Or at least that’s what it has become. If you’ve been paying attention recently you’ve seen Ron Burgundy, the character created by Will Ferrell in the modern comedy classic Anchorman, all over the place.
In Dodge commercials
On local news in Bismarck, ND
At the Canadian Curling Trials in Winnipeg
Of course this is all promotion for Anchorman 2, which hits theaters later this month. But it seems to me it is more than that. I’m sure Ferrell, like other celebrities will make appearances, as himself, on Leno, Letterman, The Daily Show, etc., but it’s not often you see actors, in character, going to places like Winnipeg or North Dakota, and make no mistake, those locations are carefully chosen. They are chosen so as to be discovered, and shared, by Ferrell’s fans, who are rewarded for scouring the Internet and sharing their discoveries with the community.
No, Ferrell is engaged in another form of storytelling. He’s created a transmedia experience that is well, experiential. Ron Burgundy now inhabits a sort of pseudo-fictional, quasi-reality that doesn’t just promote the “Anchorman Universe,” but expands upon it. The Burgundy character is a cartoonish trope familiar to those well-versed in the Judd Apatow school of comedy. He’s the buffoonish man-child, egotistical, self-centered and infantile. In other words, he’s a lot like people you see on TV.
Burgundy’s appearances at various events and within car commercials break the barriers between performer and audience, but not in the same way that say, Garry Shandling broke the 4th wall on It’s Garry Shandling’s Show. Usually when performers engage more directly with the audience they break character – a knowing wink or nod, an admission that they know this is fiction, and they know that you know. But not with Ferrell/Burgundy. It’s more of a McSweeney’s style of humor. An “I know you know, and you know I know you know, but I’m not going to acknowledge it”-sort of performance art. By maintaining the illusion, Ferrell/Burgundy pull us into their world while inhabiting ours. Ferrell’s comic forebearer is more Andy Kaufman than fellow SNL alum Chevy Chase.

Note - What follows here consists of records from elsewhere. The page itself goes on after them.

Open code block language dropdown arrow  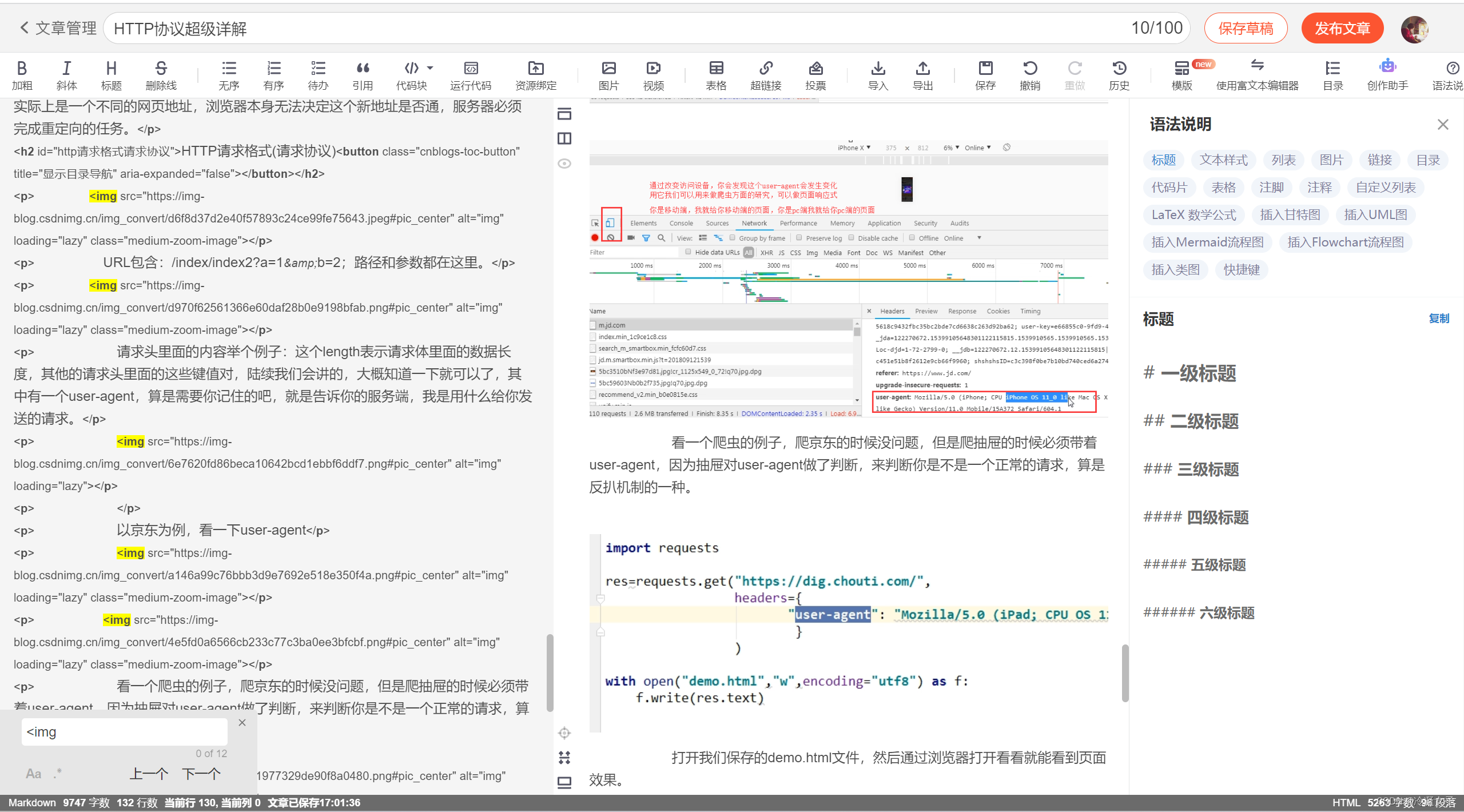430,67
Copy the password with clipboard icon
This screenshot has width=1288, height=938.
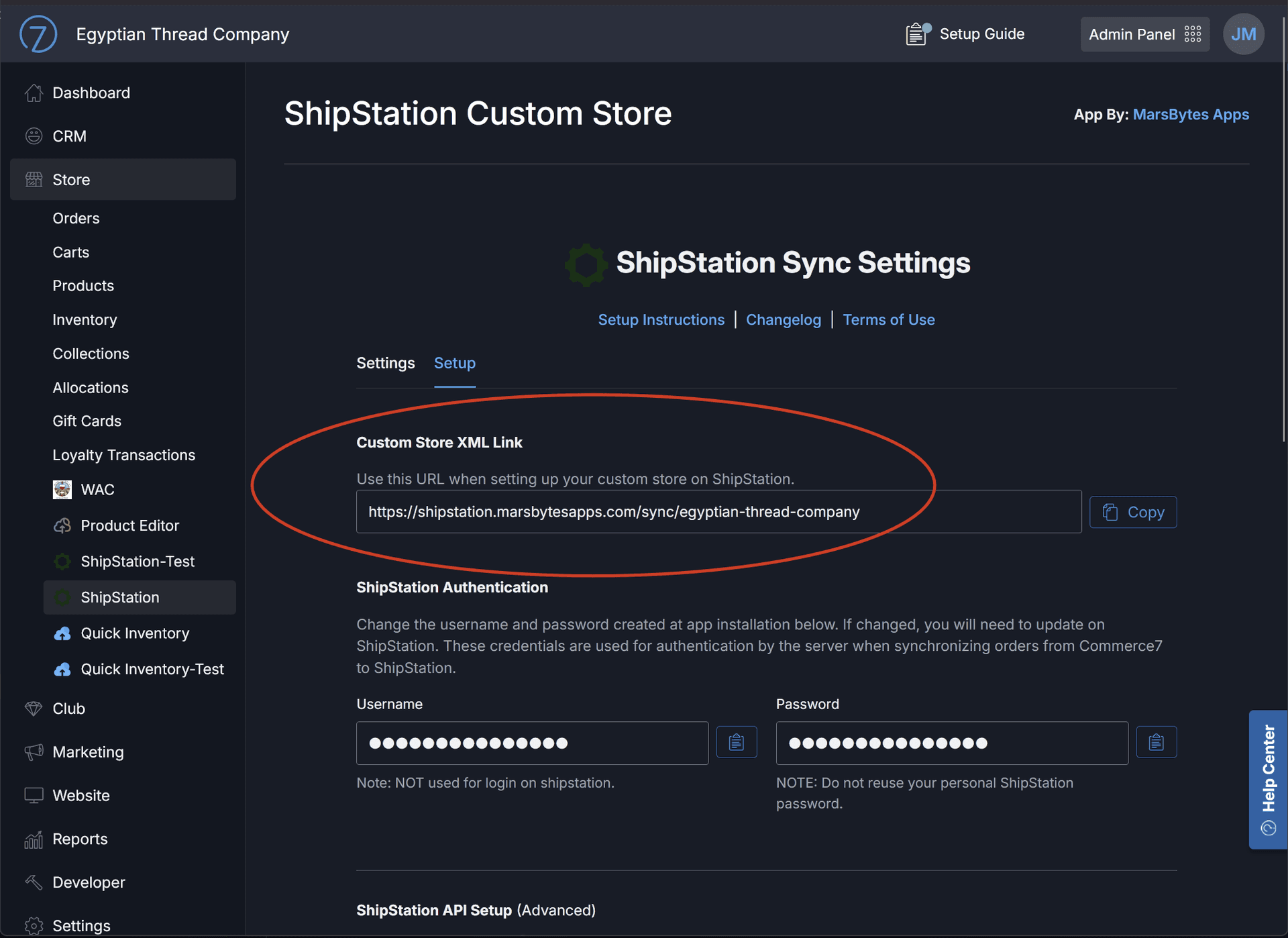point(1156,741)

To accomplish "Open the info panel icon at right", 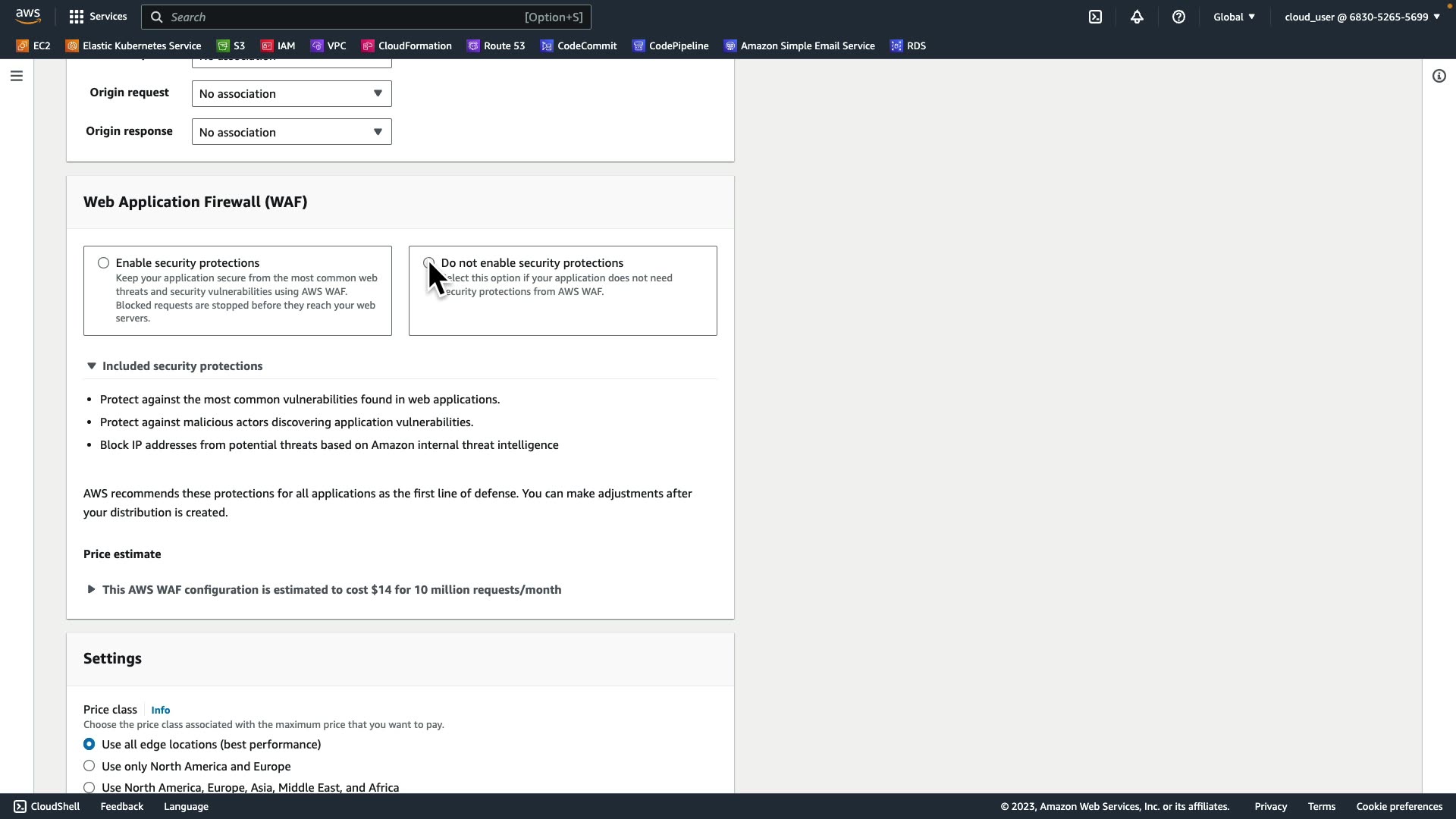I will click(1439, 76).
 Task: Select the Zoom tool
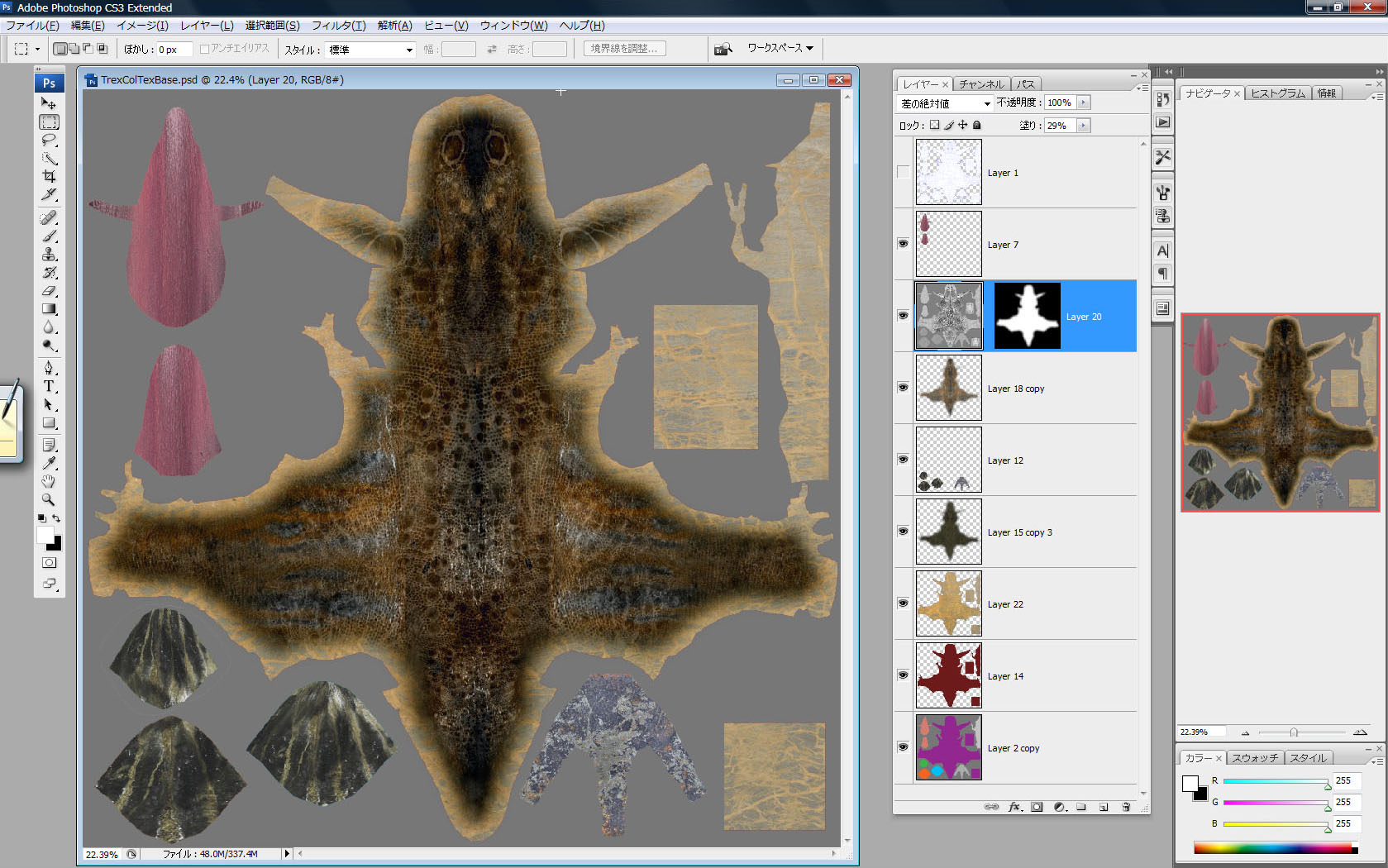pos(50,497)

But like another SNL ‘Not Ready For Primetime Player,’ Mike Myers, Ferrell is gifted at creating characters infused with a certain humanity that makes them believable while at the same time fulfilling the requirements of comic absurdity. Their genius being the ability to inhabit these beloved characters but not be totally typecast by them.
So we come to the question, what can a brand learn from this? How can a car company or a QSR or a CPG manufacturer leverage this sort of cultural capital? Surely there is no shortage of brand characters out there. GEICO has come pretty close with the Caveman characters. (Full disclosure, I thought the Caveman-spinoff TV show was cleverly written.) Old Spice achieved a certain degree of transmedia traction with The Man Your Man Could Smell Like via the YouTube response videos.
But most brand mascots don’t have the multi-dimensionality or talent of Ferrell/Burgundy. Perhaps the best move is in fact the one played by Dodge. Borrow the equity and interest of an existing character. It seems to be working, as sales of the Dodge Durango is up 59%.
With notable exceptions like John Carter we live in a world where the blockbuster hit is a self-fulfilling prophecy. Anchorman 2 is going to be a huge hit (BoxOfficeMojo predicts the film with double its predecessors take, raking in a total of $165 million). From movies to video games to awards shows and events, the opportunities for a brand to create a transmedia experience, rather than just a sponsorship or TV spot, are endless. Kudos to Dodge for not simply hiring Will Ferrell, but for understanding culture and figuring out how to triangulate between the product, the character and the actor.